Soon, the Ministry of Community Development, Youth and Sports will release the results of a local survey on the aspirations, lifestyle choices and financial and employment issues facing baby-boomers here. According to preliminary results, nearly half the 2,700 people interviewed said they want to work for as long as they can.

But at a time when job losses and unemployment are at record highs, how realistic is it to assume that such well-meaning aspirations will morph into hard- nosed reality? With the recession wiping out US$2 trillion (S$3 trillion) worth of retirement plans, older folk in America and Singapore need to work, but can they?

Mr Freedman says there is cause for optimism. 'Even as we shed tens of thousands of jobs in areas like financial services, there is job growth in education, health care, environmental work. Positions in the encore career sector are growing and are more encouraging than those in the broader economy.'

The non-profit sector in the US, for instance, will see 640,000 vacancies in the coming decade. The long-term structural changes being witnessed now will also 'far outlast' any downturn.

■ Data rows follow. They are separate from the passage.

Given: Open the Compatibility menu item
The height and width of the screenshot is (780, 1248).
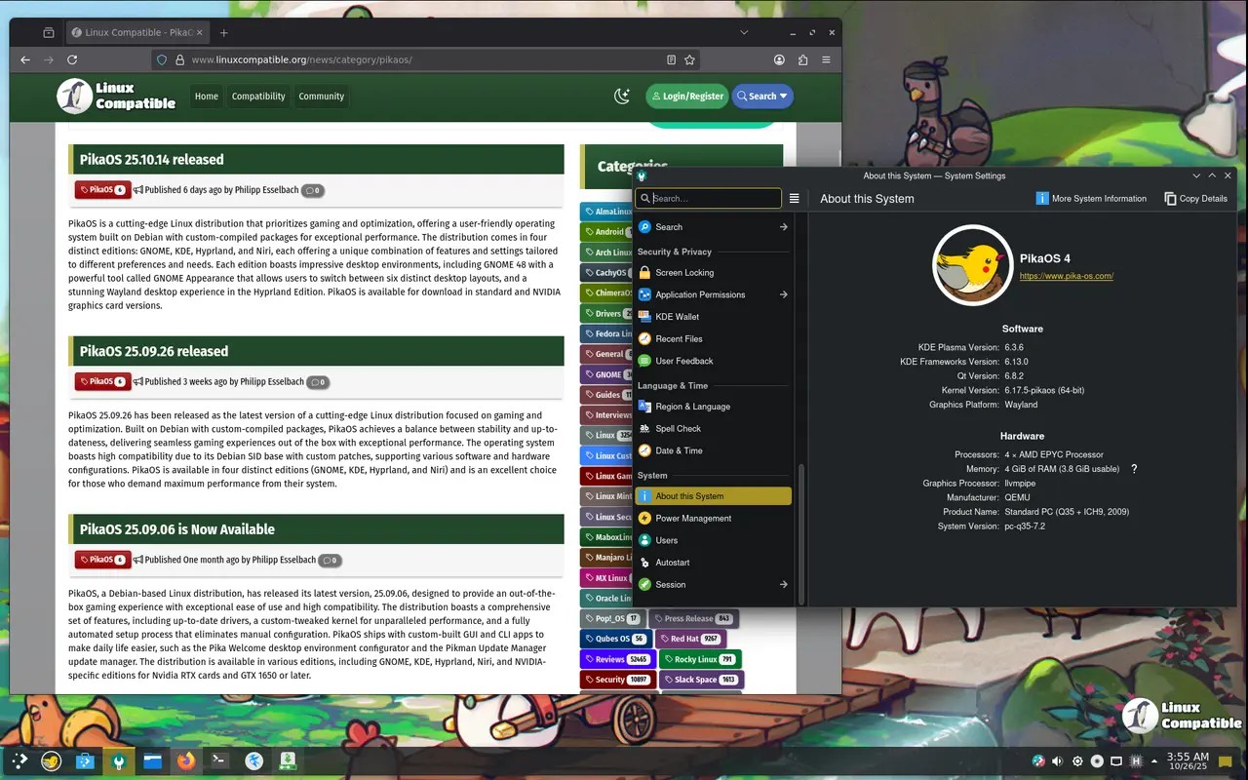Looking at the screenshot, I should 258,97.
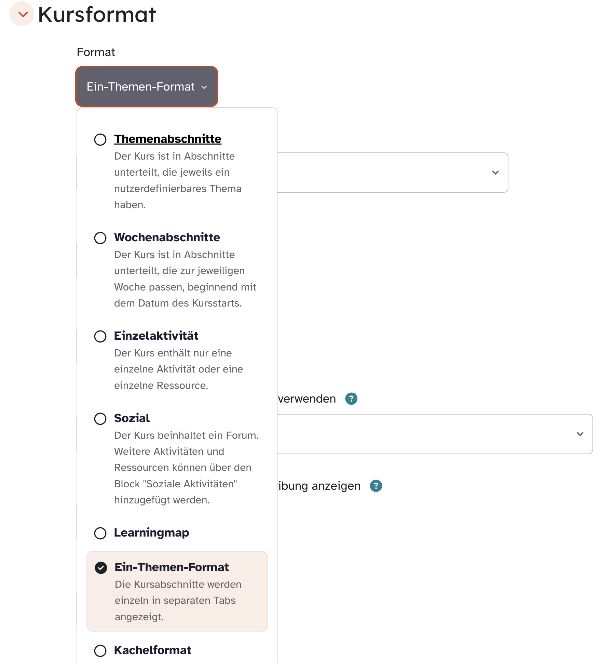Click the Kursformat section heading
Viewport: 600px width, 663px height.
point(97,15)
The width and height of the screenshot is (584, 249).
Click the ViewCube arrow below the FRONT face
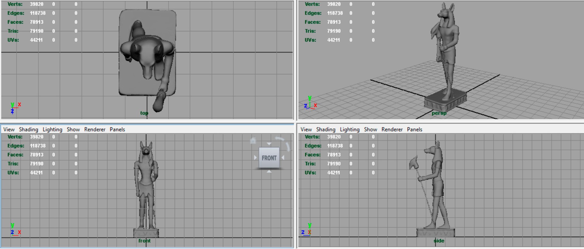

While some opt for second careers out of choice, increasingly such a move is becoming a necessity for many, who are unable to afford 30 years of retirement.

So isn't he simply making a virtue out of necessity? Don't most older folk really want to retire and travel the world, if possible?

'Absolutely. Very few people want to work till they drop like they did in the 19th century,' he concurs. By the time they reach their 50s, most people are desperate for a break, being jaded from long hours of work and the responsibilities of raising families.

In the past, a break was not necessary, as most people died shortly after retirement. But as lifespans increase and people stay healthy and alert way into their 80s, the notion of a mid-life break is slowly becoming popular.

'There is need for people to take a sabbatical - like a mid-life gap year.' He suggests that people take a break after the end of their primary careers to invest in 'renewing and retooling'. This could mean going back to school.